Although Bhagavadutpala's commentary on the Spandapradipika was edited and printed for the first time as far back as 1898 (see below_, many uncertain readings remained in the printed edition. I have translated this text in its present edited form along with a short commentary by Kallatabhatta, simply called vrtti or Spanddartha-sutravali. These commentaries along with Ksemaraja's Essence of Vibration (Spandasamdoha) have been prepared for a forthcoming book entitled The Stanzas on Vibration. This work is now complete and is due to be published by the State University of New York Press, Albany, U.S.A. in the near future. My translation contains extensive notes and expositions of each of the fifty odd verses of the Stanzas on Vibration (Spandakarika) and the commentaries I have translated along with it. There is no need to add anything more here but simply refer the reader to that work.
Materials Used for this Critical Edition:
In making this critical edition I have used as my base the printed edition of the text published in the Tantrasamgraha vol. I, Yogatantragranthamala no. 3, pp. 83-128 edited by Gopinatha Kaviraja, Banares, 1970. In fact, this is simply a reprint of the text edited by Vamana Sastri and published in Islamapurkara in 1898. In the critical apparatus this source is labelled 'P'. I compared this text with the following four manuscripts.
S'1-This is a Sarada manuscript. The text is written in black ink on paper and is bound together between thin-red leather covers along with a few other short Kashmiri Saiva works. The writing is small and the fourtythree folios over which the text extends measure approximately four by five inches. The text is complete. The manuscript is deposited in the Central Library of Banaras Hindu University and is numbered C 4739.
S'2-This is another Sarada manuscript. It is deposited in the Bhandarkar Oriental Institute, Poona and catalogued as number 173 of 1883-84 (section 1). The text is neatly written and laid out in two blocks on each sheet. They are about six inches in length and three inches broad. It is seventynine folios long and the text breaks off just before the end.
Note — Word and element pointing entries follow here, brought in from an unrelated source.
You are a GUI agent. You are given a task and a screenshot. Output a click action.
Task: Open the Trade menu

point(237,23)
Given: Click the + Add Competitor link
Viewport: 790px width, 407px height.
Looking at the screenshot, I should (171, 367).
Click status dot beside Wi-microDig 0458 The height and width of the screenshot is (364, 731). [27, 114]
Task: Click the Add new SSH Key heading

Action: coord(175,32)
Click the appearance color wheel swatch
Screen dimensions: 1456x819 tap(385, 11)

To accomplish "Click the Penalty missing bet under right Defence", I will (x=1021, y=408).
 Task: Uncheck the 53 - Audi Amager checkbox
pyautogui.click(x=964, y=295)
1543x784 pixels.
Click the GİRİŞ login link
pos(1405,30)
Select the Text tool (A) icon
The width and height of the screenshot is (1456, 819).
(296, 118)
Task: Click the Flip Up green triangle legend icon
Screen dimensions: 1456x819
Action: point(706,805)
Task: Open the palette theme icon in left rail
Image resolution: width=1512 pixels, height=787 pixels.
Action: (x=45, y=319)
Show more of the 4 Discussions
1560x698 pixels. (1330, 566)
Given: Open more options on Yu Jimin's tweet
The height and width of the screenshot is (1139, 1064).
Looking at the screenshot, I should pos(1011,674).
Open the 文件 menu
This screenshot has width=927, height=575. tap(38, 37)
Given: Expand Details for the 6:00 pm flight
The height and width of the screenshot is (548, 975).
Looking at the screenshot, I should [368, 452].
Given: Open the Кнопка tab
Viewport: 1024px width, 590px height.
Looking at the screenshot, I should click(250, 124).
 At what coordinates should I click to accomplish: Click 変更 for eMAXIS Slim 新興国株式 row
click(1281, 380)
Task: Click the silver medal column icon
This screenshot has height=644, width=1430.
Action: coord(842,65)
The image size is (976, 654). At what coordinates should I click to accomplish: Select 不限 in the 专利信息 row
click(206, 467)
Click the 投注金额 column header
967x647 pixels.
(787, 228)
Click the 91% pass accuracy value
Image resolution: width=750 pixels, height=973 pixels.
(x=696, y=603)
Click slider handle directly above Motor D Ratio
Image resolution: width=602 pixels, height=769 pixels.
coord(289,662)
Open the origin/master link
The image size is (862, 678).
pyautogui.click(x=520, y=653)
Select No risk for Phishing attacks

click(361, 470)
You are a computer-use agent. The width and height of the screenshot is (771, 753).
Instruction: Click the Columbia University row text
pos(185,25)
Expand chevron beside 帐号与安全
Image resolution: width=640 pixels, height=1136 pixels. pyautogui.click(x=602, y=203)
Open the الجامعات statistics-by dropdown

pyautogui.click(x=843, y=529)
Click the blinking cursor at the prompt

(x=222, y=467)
D1-This is a Devanagari manuscript deposited in the Bhandarkar Oriental Institute, Poona. It is twentysix folios long measuring approximately eight by eleven inches and there are twentythree lines to a page. It appears to be a relatively recent transcript. The text is complete. The manuscript is numbered 809 of 1891-95.
D2-This is another Devanagari manuscript wrongly described as being in Sarada script in the catalogue. It is deposited in the Central Library of Banaras Hindi University and is numbered C 64. It consists of seventythree sheets of paper measuring approximately five by four inches. The writing is clear and the text is surrounded by a gold border about a quarter of an inch thick held in by straight black lines on both sides. There are ten lines of text on each side of the paper and it breaks off just before the end.
The two Devanagari manuscripts generally contain more variants as compared to the printed edition but these are in many cases to be attributed to scribal error. This is as one would expect in so far they are certainly derived from original Sarada sources. Not infrequently, the Devanagari manuscripts agree more closely with each other than with the Sarada ones. D1 has more independent readings than D2 and the Sarada manuscripts. Of the two Sarada manuscripts S'1 has more variant readings than those of S'2 although, not infrequently, it agrees with one or other or both of the Devanagari manuscripts.